Eine würdige Mit- und im Sinne des Stücks Gegenspielerin steht ihm in Loes Snijders, die den «Herrn Peachum» gibt. Ihr großes schauspielerisches Talent kommt vor allem in diesem Part zum Zuge, doch sobald sie in das Gewand der Hure Jenny schlüpft und an das Mikrofon tritt, gewinnt man einen Eindruck von der Stimmgewaltigkeit der Niederländerin. Eine perfekte Weill-Interpretin, die am 30. August auch einen Chanson-Abend geben wird.
Natürlich spielt die Musik auch in der «Bettleroper» eine tragende Rolle. Genauso wie das Ensemble die Vorlage aus dem 18. Jahrhundert und das Brecht-Stück mit modernen Bezügen gemixt hat, vermengt es barocke Lieder, altbekannte Weill-Stücke und moderne Rhythmen - bis hin zum Gangster-Rap. Der Mann, der das alles begleiten und interpretieren darf, ist der Multi-Instrumentalist und Theatermusiker Robert Stephan. Er trifft immer den richtigen Ton. Sogar ein echtes Harmonium steht an seinem Platz.

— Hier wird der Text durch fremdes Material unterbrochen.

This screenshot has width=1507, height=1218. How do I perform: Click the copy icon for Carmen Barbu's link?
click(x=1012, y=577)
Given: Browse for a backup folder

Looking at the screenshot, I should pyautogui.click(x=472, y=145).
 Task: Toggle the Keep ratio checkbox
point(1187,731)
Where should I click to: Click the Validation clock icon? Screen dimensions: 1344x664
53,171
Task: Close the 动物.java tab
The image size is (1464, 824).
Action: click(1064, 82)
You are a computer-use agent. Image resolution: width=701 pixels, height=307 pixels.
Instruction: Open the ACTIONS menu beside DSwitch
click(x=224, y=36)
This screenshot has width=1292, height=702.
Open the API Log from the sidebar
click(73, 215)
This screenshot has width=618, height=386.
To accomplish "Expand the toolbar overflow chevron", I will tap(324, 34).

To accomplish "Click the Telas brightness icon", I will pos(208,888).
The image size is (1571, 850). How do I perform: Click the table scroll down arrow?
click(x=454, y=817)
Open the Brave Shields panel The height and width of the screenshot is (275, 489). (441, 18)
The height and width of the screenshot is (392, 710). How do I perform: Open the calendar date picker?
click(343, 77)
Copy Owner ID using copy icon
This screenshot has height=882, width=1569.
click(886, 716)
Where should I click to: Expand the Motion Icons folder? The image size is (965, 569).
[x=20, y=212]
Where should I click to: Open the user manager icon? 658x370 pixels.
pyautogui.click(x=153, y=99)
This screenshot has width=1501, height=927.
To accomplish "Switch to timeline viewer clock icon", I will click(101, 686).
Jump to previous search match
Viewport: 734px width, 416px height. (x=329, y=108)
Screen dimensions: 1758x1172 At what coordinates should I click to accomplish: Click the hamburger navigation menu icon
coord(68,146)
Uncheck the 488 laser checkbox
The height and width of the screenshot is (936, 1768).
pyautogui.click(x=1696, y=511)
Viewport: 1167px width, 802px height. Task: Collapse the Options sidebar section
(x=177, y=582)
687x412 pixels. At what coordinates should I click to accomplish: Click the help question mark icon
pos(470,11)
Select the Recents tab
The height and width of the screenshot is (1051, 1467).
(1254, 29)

Er beeindruckte am Sonntagabend in der Rolle des Filch, unglücklich verliebt in die Hure Suky Tawdry. Sie wurde von der Kroatin Tajana Prka verkörpert, die auch eine wandlungsfähige Polly Peachum gab. Unbekümmert, mädchenhaft - und im nächsten Augenblick hart wie Granit. Vor allem gegenüber Lucy (Katrin Filzen), ihrer Konkurrentin um die Gunst des Macheath.

Ein gelungener Theaterabend, der wieder einmal zeigt, dass Spaß, Unterhaltung und inhaltlicher Anspruch doch miteinander vereinbar sind.